The challenge for the industry is the validation of the testing methods and the absence of standards against which to measure and establish success. These problems were considered by the leadership group and the development of a harmonized industry-wide approach was endorsed.  Certain representatives from the Fill Finish Rapid Micro team have already started to work with like minded individuals from the Drug Substance Microbial Control team on this and aligned with the In-Line Monitoring team in Technology Roadmapping to ensure they complimented their efforts to go beyond existing technologies.  As a result, the approval from the Fill Finish Leadership team means they can now push ahead with greater speed and confidence.

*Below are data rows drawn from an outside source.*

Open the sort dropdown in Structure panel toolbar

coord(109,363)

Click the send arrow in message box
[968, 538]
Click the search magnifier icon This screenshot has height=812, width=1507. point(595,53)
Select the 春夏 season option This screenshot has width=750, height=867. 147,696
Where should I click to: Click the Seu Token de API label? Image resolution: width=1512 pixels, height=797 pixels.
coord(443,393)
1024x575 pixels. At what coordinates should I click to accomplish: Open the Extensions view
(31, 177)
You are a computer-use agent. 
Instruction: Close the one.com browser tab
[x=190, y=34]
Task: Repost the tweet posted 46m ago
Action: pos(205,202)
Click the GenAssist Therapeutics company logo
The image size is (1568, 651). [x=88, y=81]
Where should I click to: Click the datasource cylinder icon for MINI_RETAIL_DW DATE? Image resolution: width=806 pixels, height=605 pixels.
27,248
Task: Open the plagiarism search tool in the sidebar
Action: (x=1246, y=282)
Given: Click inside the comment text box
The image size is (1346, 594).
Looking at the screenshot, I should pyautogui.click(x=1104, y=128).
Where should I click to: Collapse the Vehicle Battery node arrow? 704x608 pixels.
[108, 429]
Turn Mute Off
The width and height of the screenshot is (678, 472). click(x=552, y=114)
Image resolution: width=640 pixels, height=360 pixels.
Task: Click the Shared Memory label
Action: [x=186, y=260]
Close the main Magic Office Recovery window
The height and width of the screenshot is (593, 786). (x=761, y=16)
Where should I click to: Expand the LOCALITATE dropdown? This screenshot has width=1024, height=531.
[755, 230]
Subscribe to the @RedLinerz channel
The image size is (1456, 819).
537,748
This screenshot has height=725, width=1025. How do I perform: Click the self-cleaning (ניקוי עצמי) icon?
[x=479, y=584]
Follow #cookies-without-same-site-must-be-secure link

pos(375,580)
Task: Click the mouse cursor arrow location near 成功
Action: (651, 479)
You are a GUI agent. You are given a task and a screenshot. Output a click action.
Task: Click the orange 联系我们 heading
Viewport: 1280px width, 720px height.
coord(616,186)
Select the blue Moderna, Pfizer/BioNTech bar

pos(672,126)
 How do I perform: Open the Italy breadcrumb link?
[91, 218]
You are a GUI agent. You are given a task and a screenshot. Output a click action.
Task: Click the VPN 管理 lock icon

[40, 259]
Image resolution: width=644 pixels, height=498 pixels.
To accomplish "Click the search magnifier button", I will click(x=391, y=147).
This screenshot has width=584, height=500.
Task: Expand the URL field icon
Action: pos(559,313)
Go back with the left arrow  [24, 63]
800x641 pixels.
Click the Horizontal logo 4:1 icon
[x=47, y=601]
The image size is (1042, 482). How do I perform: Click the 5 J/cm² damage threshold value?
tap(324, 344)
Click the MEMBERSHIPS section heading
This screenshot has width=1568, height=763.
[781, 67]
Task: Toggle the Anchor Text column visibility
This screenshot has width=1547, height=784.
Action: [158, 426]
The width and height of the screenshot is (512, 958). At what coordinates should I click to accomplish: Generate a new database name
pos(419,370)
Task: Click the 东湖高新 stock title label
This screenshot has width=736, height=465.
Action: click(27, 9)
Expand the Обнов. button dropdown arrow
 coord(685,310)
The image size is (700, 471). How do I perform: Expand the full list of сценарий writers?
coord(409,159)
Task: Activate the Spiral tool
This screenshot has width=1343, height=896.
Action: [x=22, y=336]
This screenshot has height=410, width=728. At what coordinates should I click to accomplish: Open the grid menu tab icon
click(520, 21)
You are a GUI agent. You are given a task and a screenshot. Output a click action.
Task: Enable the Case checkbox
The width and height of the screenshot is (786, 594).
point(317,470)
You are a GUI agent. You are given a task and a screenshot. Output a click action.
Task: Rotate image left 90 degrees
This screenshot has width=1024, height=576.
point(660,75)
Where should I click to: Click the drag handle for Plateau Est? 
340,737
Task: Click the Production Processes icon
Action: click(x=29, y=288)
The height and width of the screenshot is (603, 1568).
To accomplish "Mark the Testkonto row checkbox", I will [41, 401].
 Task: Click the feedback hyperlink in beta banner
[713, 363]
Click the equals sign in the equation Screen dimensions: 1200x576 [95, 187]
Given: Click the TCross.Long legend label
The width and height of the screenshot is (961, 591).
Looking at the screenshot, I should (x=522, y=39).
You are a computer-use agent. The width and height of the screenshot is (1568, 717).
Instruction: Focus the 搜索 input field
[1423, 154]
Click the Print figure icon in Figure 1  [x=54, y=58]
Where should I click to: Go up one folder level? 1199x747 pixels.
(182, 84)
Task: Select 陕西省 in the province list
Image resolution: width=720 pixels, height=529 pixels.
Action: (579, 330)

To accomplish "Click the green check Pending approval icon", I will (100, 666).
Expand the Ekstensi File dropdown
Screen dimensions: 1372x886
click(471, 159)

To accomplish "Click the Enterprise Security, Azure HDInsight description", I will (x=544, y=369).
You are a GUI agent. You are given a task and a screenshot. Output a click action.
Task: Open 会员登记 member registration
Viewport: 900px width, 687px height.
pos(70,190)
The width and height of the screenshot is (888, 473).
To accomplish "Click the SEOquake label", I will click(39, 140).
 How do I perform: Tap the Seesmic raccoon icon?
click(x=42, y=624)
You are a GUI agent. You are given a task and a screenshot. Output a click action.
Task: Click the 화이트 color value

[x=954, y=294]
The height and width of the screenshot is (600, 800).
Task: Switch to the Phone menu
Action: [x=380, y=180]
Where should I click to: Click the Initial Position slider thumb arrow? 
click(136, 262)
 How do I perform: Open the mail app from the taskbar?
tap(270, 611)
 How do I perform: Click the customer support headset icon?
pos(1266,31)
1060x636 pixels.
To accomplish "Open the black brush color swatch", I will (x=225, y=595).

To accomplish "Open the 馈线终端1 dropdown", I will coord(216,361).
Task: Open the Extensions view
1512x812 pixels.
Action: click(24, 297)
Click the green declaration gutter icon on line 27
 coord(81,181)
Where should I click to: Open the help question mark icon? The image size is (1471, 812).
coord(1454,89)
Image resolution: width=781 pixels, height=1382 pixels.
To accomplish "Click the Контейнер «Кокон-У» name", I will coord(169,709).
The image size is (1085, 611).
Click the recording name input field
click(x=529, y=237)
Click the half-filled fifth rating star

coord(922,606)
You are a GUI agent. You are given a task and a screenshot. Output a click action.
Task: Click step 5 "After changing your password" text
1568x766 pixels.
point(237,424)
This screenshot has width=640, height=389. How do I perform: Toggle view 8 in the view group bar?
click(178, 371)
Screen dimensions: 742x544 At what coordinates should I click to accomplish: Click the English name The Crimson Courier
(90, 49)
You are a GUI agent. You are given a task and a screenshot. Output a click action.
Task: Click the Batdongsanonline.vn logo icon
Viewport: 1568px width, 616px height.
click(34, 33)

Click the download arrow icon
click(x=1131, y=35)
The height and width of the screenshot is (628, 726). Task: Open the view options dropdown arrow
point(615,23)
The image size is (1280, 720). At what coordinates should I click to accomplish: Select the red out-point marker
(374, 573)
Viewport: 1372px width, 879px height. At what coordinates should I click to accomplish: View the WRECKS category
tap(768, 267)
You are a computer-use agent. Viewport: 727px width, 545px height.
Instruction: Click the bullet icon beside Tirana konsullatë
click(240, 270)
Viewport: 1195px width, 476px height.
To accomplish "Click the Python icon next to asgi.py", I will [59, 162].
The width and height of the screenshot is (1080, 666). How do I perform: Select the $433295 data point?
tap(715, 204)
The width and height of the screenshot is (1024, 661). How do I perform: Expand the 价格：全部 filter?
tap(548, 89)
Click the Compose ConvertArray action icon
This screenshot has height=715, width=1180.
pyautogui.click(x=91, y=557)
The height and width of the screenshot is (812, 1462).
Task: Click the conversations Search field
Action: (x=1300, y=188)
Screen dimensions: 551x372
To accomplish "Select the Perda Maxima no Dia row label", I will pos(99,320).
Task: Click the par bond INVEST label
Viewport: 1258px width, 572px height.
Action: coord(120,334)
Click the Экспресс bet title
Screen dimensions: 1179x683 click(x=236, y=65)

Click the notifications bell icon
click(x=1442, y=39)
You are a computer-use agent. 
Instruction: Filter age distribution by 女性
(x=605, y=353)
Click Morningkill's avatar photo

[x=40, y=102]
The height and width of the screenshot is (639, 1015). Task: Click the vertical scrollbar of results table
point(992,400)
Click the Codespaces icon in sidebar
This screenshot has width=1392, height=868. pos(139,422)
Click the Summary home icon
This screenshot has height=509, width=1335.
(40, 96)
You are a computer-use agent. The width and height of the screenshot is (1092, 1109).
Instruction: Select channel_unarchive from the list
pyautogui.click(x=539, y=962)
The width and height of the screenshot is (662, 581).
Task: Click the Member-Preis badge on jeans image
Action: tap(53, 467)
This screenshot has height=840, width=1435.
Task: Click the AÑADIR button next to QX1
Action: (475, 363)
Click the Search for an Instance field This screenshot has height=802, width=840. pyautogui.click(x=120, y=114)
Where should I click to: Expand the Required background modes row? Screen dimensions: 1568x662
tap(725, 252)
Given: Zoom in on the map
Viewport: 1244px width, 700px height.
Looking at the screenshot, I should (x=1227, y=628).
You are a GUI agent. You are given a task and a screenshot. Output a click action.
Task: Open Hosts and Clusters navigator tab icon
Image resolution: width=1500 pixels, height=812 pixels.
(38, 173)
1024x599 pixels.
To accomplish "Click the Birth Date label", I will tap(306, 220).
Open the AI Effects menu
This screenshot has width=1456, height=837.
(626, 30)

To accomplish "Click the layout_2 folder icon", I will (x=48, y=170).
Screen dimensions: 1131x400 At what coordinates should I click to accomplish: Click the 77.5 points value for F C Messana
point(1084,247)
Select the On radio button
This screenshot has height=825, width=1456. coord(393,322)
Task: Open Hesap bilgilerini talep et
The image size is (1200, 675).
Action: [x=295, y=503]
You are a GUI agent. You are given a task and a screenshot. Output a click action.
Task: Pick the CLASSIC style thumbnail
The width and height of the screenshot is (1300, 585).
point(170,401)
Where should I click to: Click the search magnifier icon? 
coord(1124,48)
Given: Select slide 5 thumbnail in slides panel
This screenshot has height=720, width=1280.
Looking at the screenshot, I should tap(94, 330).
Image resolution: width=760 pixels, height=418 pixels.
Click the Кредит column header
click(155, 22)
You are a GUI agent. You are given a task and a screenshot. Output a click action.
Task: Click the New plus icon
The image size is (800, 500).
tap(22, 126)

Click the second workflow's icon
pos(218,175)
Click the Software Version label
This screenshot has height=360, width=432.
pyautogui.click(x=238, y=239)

In many respects, this goal with rapid sterility technologies mirrors their well advanced work to make the adoption of autofluorescent active air sampling easier in Grade A environments and reduce the dependance on settle plates.  Both are about the industry agreeing on harmonized validation methods and giving us collective confidence to adopt existing rapid micro technology. As such, the group have a second mission which is to create a generic methodology for the adoption of new measurement technologies, based on these two cases.

Key parts of this generic approach will involve pooling knowledge, aligning on approach and finally testing with regulatory authorities.  On this last front the rapid micro teams are hopeful that they will be in a position to brief one agency on this and other microbial control work being developed in BioPhorum later this year.  Watch out for an update if and when this development happens.